でも、口に出して言えば彼女が気にするだろうと思い、僕は「そうですよね」と相槌を打った。
 ただ、この軽自動車だけは正直ミスったかな……という後悔は拭えなかった。せめてこういう事態が想定できていたなら、やっぱり父のセダン車を借りてくるべきだった。

「でも、絢乃さんに乗って頂くのに、こんな車じゃちょっともったいないですよね。自分で買ったんですけど、ケイじゃねぇ……。もっといい車にすればよかったかな、と思って」

 バツ悪く肩をすくめた僕に、彼女は「自分で車を買っただけでもスゴい」と言ってくれた。

 確かに、僕と同世代、もしくはもっと下の年代では、車を購入すること自体ハードルが高いのかもしれない。レンタカーで済ますか、親のスネをかじって買ってもらうかのどちらかだろう。僕のように軽が買えればいい方ではないだろうか。

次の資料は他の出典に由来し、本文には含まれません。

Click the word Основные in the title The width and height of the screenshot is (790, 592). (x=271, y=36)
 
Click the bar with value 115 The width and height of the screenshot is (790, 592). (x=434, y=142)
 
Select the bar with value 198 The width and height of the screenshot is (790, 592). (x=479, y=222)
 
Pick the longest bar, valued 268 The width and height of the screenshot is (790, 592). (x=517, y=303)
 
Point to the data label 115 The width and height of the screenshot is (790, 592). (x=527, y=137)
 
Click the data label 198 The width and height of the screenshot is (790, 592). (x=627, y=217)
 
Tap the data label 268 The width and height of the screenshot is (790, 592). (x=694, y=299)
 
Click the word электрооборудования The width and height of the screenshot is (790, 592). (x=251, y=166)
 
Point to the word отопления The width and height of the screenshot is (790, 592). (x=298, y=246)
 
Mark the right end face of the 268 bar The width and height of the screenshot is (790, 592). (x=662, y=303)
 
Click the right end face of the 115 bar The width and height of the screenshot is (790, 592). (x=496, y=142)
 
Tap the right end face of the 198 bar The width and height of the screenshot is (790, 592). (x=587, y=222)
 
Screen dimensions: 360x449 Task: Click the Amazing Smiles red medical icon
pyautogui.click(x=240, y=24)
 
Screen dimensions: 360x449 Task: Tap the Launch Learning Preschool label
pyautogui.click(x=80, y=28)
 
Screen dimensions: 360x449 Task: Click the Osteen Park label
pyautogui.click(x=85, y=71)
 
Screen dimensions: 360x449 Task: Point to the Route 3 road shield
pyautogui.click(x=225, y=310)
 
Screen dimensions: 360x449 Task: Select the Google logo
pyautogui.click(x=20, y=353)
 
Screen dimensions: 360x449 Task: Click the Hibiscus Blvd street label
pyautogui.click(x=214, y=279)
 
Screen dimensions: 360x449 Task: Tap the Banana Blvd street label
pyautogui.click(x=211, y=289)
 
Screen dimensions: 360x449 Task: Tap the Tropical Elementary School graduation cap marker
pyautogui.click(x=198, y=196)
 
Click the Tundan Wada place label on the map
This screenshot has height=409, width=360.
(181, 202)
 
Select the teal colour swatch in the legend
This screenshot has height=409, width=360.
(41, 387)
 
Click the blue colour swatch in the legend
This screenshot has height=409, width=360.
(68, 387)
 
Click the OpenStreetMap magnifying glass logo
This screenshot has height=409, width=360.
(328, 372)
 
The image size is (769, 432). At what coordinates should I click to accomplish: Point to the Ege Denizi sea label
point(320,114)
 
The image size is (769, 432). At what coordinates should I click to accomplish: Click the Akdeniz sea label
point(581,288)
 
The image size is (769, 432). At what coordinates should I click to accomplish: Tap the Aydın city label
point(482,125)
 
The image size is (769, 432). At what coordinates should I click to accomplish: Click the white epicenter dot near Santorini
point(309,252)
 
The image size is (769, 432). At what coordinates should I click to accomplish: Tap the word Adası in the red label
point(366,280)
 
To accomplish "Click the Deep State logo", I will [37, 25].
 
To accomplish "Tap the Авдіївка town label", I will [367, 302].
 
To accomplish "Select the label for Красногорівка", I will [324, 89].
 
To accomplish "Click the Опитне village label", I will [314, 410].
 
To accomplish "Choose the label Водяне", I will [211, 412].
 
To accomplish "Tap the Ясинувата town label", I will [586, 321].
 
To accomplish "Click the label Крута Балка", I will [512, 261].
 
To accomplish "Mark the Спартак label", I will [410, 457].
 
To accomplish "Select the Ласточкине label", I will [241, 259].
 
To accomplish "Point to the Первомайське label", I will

 でも僕は、そのどちらもイヤだった。就職が決まった以上は自立すべきだから、親のお金をアテにしたくなかったし、だからといって毎日レンタカーというわけにもいかない。
 自分自身の当時の経済状況を(かんが)みて、とりあえずは軽に甘んじたが、軽は女性受けがあまりよろしくない。それでも彼女のように「軽でも構わない」と言ってくれる女性もいるのだと思うと、僕は嬉しかった。

「絢乃さんがそうおっしゃるなら、それでもいいんですけどね。この車のローン、もうすぐ終わるんです。そしたら、別の車に買い換えようかと思ってて」

 僕がそう言うと、彼女から興味津々で「もう車種は決まってるの?」と訊かれた。
「ローンの支払い額は高くなるけれど、次のはセダンにしようと思っている」と僕が答えると、彼女は一瞬表情を曇らせた。きっと、僕のその先の生活が苦しくなるであろうことに胸を痛めていたのだろう。
 経済的に厳しくなることは覚悟のうえで、それでも彼女にはもっといい車に乗ってもらいたかったので、僕にはもう迷いはなかった。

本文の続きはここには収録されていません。